Items from a data source |
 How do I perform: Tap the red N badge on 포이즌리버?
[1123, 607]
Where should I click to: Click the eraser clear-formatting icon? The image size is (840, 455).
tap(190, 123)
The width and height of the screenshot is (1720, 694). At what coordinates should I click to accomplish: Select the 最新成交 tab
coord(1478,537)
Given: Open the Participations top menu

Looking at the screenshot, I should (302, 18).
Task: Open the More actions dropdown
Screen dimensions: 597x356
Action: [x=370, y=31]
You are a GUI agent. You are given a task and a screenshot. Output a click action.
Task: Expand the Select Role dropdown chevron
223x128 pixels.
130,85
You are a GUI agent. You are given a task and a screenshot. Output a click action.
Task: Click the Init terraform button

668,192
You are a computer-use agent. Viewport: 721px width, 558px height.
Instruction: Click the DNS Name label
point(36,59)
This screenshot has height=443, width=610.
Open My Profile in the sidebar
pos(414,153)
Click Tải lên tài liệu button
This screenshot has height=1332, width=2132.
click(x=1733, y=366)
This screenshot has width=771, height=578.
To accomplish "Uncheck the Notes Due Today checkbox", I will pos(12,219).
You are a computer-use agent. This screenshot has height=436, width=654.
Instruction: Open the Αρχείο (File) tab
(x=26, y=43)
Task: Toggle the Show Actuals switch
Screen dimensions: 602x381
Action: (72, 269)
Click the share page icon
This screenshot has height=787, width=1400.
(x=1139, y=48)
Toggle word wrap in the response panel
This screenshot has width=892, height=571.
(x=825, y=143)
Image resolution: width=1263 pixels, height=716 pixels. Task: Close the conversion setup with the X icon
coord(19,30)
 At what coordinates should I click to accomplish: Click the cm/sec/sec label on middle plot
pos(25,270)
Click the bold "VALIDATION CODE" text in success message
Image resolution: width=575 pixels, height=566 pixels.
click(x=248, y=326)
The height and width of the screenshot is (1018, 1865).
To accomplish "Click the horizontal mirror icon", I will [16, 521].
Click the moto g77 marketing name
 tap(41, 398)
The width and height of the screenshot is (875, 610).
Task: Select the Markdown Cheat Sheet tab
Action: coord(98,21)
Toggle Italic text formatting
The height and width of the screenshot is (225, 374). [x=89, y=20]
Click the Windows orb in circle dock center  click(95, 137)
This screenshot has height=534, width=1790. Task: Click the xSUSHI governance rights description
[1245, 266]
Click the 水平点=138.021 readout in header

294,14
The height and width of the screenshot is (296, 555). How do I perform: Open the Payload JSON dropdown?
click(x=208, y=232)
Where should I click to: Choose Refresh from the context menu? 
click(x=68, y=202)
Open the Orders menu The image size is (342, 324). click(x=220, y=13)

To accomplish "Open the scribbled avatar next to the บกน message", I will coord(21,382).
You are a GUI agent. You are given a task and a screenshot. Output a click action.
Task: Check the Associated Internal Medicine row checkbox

Work to be completed | Rewrite the stretch from the line containing "I will coord(21,382)." through the end of the material, swapping "avatar" for "profile picture" and leaving everything else as it is.

Worked answer |
To accomplish "Open the scribbled profile picture next to the บกน message", I will coord(21,382).
You are a GUI agent. You are given a task and a screenshot. Output a click action.
Task: Check the Associated Internal Medicine row checkbox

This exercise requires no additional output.